We are met at the outset with the argument that this court lacks jurisdiction because the notice of appeal was untimely. Under F.R.A.P. 4(a), the notice of appeal must be filed with the district court within 30 days of the entry of the judgment or order from which appeal is to be taken. Final judgment, in this case, was entered on May 12, 1977. The notice of appeal was received by the district court clerk on June 13, 1977, but not formally filed until June 28, 1977. Because an appellant has no control over delays between receipt and filing, a notice of appeal is timely filed if received by the district court within the applicable period specified in Rule 4. Parissi v. Telechron, 349 U.S. 46, 75 S.Ct. 577, 99 L.Ed. 867 (1955); United States v. Solly, 545 F.2d 874, 876 (CA3 1976); Da’Ville v. Wise, 470 F.2d 1364, 1365 (CA5 1973), cert. denied, 414 U.S. 818, 94 S.Ct. 40, 38 L.Ed.2d 50. We hold that appellant satisfied the 30-day requirement for filing the notice of appeal. 1 Consequently, we proceed to the merits.

ra.

The district court dismissed appellant’s action against the judge appellees on the basis of judicial immunity. Appellant maintains that the doctrine of judicial immunity, being of common law stature, has been superseded by the Civil Rights Act. That argument was specifically rejected by Stump v. Sparkman, 435 U.S. 349, 356, 98 S.Ct. 1099, 1104, 55 L.Ed.2d 331 (1978), and Pierson v. Ray, 386 U.S. 547, 554-55, 87 S.Ct. 1213, 1217-18, 18 L.Ed.2d 288 (1967).

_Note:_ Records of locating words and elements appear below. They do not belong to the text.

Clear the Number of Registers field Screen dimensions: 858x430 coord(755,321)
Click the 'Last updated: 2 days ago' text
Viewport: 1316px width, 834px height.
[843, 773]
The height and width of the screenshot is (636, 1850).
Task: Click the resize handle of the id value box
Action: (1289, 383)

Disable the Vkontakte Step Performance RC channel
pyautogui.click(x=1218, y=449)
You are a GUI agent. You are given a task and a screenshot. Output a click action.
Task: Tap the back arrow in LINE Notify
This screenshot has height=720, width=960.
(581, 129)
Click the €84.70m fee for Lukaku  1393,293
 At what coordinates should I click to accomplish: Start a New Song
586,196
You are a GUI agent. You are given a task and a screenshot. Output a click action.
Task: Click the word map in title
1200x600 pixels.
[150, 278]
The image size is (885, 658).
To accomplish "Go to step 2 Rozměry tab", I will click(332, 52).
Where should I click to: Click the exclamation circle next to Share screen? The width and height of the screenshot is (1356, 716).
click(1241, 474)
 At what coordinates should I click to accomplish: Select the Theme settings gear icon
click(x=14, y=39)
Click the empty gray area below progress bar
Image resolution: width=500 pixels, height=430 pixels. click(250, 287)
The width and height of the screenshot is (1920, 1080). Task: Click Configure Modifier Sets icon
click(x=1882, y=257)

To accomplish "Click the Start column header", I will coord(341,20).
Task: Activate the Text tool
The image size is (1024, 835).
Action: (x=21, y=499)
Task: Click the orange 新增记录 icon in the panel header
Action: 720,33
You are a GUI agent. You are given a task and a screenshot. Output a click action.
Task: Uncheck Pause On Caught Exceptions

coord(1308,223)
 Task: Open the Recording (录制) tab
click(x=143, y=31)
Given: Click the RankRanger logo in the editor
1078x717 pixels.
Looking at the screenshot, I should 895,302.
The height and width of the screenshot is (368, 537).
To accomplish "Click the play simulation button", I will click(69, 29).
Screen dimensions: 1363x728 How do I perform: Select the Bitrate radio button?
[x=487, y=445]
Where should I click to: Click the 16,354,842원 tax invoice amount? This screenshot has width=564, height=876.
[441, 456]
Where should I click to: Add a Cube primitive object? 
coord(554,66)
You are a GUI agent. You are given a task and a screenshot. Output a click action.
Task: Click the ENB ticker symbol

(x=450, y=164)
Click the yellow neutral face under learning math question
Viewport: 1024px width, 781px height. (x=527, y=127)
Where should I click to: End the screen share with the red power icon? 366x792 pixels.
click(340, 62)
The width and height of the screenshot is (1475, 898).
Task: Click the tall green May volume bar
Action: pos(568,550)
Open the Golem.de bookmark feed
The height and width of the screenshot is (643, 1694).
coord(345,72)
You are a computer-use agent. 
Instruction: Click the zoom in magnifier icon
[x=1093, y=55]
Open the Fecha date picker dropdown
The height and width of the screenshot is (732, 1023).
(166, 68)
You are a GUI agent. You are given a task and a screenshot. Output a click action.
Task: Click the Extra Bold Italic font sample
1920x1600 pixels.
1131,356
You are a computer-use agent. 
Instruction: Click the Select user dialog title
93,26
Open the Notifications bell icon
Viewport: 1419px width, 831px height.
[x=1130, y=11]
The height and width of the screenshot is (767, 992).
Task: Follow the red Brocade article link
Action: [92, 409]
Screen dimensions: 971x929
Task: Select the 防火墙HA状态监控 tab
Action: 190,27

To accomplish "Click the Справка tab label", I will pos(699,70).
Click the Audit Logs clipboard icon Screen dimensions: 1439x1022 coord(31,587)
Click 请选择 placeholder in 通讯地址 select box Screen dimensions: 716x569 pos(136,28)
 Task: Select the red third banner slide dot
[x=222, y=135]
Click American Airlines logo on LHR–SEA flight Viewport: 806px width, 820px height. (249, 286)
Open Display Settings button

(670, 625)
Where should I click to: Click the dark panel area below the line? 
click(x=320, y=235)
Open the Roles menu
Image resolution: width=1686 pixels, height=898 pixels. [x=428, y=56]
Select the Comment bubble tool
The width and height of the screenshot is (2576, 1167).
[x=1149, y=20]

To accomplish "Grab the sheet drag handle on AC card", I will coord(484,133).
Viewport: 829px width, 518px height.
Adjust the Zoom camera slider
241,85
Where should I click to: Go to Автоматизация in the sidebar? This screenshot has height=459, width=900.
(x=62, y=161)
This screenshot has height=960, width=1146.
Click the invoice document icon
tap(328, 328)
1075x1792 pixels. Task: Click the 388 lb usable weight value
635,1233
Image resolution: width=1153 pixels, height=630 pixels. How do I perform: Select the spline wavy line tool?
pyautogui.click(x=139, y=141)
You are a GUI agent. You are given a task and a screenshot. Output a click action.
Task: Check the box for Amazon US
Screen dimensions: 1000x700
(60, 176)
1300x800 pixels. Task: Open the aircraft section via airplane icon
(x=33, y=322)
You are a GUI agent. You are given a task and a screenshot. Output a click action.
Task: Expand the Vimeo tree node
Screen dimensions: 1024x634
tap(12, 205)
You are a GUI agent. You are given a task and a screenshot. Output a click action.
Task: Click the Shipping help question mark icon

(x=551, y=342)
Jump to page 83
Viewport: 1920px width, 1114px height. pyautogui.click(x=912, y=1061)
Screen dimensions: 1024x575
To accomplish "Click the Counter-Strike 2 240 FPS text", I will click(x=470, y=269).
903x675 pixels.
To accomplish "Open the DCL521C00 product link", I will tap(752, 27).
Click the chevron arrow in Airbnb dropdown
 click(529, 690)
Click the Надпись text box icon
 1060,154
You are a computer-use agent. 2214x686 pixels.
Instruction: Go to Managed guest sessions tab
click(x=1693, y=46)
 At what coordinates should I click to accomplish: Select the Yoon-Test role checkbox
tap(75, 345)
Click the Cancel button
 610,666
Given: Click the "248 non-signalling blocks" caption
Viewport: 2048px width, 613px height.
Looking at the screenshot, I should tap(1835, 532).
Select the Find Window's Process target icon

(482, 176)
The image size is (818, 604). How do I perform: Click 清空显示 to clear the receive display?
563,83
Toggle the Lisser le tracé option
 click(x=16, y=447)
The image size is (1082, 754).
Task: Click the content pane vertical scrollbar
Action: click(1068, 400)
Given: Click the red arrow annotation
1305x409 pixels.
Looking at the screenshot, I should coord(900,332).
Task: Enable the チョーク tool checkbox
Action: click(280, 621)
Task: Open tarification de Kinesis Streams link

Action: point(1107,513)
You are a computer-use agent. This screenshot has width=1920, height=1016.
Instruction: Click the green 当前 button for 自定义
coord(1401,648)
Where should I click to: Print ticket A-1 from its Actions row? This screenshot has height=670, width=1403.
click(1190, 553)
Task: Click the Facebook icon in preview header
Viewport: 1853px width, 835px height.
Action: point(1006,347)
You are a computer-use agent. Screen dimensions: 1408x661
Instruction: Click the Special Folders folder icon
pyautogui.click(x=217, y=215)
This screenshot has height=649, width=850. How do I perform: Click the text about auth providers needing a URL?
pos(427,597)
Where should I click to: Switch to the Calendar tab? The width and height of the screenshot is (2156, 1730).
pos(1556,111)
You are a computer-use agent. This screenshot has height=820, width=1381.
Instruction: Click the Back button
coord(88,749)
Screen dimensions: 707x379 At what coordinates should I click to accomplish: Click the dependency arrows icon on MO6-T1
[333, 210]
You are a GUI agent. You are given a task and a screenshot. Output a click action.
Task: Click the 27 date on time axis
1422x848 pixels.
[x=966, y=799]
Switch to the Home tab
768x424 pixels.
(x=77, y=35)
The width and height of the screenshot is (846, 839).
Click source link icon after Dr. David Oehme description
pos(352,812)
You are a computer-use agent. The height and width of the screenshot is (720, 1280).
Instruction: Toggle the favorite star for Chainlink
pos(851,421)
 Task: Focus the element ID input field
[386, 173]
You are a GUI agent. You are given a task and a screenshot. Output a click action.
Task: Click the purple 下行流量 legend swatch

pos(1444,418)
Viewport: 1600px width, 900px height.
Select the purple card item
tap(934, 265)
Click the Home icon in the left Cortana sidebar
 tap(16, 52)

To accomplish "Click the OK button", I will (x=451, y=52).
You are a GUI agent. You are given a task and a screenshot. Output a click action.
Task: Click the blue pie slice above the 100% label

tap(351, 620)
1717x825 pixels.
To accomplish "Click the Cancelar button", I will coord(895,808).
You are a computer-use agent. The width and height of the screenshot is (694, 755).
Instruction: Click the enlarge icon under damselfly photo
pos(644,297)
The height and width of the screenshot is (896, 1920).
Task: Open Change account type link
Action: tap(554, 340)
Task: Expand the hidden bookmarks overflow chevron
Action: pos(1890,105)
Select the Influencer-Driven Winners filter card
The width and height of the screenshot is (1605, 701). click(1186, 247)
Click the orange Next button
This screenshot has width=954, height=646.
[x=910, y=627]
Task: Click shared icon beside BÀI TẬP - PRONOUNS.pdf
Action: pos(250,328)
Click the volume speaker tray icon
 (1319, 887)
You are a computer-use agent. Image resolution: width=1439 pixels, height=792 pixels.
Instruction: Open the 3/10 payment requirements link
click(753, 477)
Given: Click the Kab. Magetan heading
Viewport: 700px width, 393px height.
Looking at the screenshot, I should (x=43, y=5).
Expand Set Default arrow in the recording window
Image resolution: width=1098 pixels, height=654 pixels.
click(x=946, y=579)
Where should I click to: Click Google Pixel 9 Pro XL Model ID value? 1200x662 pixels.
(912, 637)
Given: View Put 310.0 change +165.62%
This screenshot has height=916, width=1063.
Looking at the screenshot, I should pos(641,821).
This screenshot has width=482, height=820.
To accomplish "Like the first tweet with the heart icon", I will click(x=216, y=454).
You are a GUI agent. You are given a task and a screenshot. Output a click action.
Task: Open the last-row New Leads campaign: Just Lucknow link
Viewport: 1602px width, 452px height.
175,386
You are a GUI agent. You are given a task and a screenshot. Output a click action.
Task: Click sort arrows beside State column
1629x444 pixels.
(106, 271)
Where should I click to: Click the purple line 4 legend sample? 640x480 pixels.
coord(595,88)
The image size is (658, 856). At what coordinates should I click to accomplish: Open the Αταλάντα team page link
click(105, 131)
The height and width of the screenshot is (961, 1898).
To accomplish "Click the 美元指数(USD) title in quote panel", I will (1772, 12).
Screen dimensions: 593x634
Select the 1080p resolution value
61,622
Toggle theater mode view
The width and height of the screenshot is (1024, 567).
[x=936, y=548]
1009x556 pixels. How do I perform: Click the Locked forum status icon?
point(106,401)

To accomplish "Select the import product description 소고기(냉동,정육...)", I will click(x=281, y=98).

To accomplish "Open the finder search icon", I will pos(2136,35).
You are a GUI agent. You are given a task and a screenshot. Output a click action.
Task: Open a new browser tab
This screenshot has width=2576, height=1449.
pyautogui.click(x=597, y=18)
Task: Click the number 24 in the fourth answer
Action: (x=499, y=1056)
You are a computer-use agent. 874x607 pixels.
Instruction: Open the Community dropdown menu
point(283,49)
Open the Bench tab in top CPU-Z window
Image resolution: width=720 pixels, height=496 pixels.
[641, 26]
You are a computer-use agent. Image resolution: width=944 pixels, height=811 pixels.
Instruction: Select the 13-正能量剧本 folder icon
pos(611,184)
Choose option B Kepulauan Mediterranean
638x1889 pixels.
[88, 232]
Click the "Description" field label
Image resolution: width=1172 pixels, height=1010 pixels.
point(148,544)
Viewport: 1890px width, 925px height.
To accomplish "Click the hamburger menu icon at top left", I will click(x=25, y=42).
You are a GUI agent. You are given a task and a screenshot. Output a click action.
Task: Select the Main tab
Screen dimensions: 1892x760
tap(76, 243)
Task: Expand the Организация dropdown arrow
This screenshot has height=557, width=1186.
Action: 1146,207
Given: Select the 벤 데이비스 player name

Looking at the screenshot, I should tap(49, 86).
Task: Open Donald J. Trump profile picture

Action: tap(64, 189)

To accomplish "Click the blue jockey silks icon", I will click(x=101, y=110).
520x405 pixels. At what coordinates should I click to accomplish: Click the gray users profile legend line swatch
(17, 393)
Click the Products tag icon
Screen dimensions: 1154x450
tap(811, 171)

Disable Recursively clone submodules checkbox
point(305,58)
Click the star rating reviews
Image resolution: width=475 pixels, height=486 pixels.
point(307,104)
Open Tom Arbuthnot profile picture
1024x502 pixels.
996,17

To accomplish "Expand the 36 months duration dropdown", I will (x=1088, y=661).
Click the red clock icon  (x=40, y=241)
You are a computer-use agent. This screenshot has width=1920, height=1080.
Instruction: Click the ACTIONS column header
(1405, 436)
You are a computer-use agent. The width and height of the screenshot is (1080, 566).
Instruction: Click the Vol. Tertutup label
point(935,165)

Appellant contends alternatively that a judge who violates a. litigant’s legal rights is not acting in his or her judicial capacity. Stump and Pierson similarly dispose of that argument. The district court correctly dismissed the claims against the judge appellees.

*1092 IV.

With respect to the remaining appellees, appellant raises several arguments that must be examined.

A. The § 1983 Claim.

Under 42 U.S.C. § 1983, the appellant must show that the appellee, acting under color of state law, deprived the appellant of rights secured by the Constitution or other federal laws. The district court ruled that the appellant had failed to allege action under color of law by the nonjudge appellees. 2

We need not and do not determine whether the appellees acted under color of state law, however, for we have concluded that the district court’s dismissal of appellant’s § 1983 claim should be affirmed on the clearer ground that appellant simply did not allege any facts showing the deprivation of any constitutional or other legal rights. Appellant’s dissatisfaction with the property settlement reached in her prior divorce proceedings, and her conclusory allegations that the appellees had conspired to prevent her from effectively prosecuting her divorce case, are insufficient to support a § 1983 claim. Finley v. Rittenhouse, 416 F.2d 1186 (CA9 1969). For reasons provided in part V of this opinion, appellant’s allegations that she was denied counsel in her divorce appeal similarly fail to constitute the deprivation of constitutional or other legal rights. Even when appellant’s pro se complaint is construed liberally, Haines v. Kerner, 404 U.S. 519, 92 S.Ct.